Although she noted there is no one cause of fine particle pollution in the Midwest, factories, engines and agricultural by-products are often to blame. She added more urban areas, like Madison, typically experience fine particle pollution from vehicles.
Runyard said the new technology that allows the DNR to closely monitor air quality has been helpful in regard to letting the public know when the air is clean and safe.
Along with the DNR working to detect and prevent air pollution, Dane County Executive Joe Parisi and other companies have been addressing other environmental issues in the area.
Parisi announced an initiative in October, the Dane County Clean Lakes Task Force, to clean surrounding lakes as part of his 2013 budget resolution.

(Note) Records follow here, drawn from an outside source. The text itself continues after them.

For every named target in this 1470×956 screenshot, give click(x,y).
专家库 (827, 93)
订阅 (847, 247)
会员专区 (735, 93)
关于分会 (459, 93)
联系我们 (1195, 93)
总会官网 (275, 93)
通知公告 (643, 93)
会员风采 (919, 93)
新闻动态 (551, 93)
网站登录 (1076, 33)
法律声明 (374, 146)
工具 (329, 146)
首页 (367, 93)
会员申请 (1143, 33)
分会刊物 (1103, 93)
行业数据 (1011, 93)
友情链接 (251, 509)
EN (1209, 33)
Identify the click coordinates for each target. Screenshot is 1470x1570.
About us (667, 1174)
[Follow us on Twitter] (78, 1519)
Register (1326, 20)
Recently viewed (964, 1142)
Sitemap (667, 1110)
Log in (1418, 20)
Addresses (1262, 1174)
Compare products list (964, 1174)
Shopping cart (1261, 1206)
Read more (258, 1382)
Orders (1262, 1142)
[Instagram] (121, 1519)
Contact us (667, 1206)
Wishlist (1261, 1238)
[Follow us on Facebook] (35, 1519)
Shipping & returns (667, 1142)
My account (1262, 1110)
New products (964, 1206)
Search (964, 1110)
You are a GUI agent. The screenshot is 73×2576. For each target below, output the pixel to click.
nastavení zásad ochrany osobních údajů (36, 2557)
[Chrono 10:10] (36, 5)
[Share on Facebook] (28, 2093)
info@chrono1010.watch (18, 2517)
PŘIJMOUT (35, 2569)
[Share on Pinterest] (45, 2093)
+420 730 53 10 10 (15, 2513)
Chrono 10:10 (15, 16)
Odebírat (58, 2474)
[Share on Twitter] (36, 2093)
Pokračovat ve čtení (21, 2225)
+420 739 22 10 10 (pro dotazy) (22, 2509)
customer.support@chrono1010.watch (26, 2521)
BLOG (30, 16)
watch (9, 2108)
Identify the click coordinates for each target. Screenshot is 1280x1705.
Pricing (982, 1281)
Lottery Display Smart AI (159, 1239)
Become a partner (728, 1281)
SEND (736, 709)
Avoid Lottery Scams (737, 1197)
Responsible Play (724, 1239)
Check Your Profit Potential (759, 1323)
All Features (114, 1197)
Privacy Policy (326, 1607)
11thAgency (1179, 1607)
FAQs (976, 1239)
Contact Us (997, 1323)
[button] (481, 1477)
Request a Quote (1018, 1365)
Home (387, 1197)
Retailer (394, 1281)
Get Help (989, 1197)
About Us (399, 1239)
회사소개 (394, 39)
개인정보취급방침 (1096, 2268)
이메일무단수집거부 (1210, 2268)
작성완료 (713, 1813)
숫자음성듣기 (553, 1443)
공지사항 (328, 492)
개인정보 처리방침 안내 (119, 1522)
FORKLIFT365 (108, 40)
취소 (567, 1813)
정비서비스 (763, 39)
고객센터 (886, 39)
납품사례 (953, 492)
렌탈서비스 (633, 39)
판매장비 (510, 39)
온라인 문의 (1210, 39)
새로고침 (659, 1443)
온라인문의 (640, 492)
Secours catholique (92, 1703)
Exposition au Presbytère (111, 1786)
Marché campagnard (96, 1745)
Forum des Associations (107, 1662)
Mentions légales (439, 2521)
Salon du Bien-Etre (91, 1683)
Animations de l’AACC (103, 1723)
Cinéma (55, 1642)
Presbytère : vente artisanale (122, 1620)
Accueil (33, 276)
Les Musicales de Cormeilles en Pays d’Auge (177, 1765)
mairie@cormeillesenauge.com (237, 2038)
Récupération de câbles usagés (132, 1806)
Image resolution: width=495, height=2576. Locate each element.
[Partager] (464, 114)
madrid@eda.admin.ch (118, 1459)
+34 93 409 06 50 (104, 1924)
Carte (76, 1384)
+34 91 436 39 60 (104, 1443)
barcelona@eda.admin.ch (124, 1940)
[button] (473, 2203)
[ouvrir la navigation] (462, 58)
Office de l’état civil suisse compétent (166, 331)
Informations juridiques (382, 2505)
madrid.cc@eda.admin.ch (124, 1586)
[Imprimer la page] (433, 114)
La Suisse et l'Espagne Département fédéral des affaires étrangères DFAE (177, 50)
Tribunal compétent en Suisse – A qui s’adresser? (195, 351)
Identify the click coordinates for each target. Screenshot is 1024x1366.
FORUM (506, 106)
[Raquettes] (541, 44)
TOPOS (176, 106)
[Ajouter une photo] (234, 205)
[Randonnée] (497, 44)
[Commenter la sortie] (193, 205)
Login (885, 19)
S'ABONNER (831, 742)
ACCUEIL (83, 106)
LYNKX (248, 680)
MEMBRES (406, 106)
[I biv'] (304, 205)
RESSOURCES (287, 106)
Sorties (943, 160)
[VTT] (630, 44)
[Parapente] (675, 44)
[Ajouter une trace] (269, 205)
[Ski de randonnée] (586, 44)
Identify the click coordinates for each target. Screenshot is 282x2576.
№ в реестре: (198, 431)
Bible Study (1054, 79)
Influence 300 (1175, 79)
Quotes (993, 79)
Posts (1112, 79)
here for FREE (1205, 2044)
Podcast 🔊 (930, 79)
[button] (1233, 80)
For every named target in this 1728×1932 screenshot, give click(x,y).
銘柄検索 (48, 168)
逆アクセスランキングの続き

According to Parisi, the task focuses on removing phosphorus from lakes in Dane County, because the chemical element is the root cause of most of the challenges lakes face with the excessive weed and algae growth it causes.
The collaboration is comprised of county board supervisors and staff, members from the Madison Metropolitan Sewage District and the Lakes and Watershed Commission, people with urban interests, agricultural experts and others, Parisi said.
“People have really come together to implement the projects we need to start cleaning up our lakes, so it’s important we coordinate this partnership and the work we do together,” he said. “We have all these different organizations who are currently working together toward the same goal and this will help us remain on the same page and coordinate our efforts in an efficient manner.”
Parisi said the planning will go into effect Jan. 1 2013, along with the rest of the budget plans. The efforts to clean area lakes in the 2013 county budget come to about a $4.5 million investment out of the overall budget of $522 million, he said.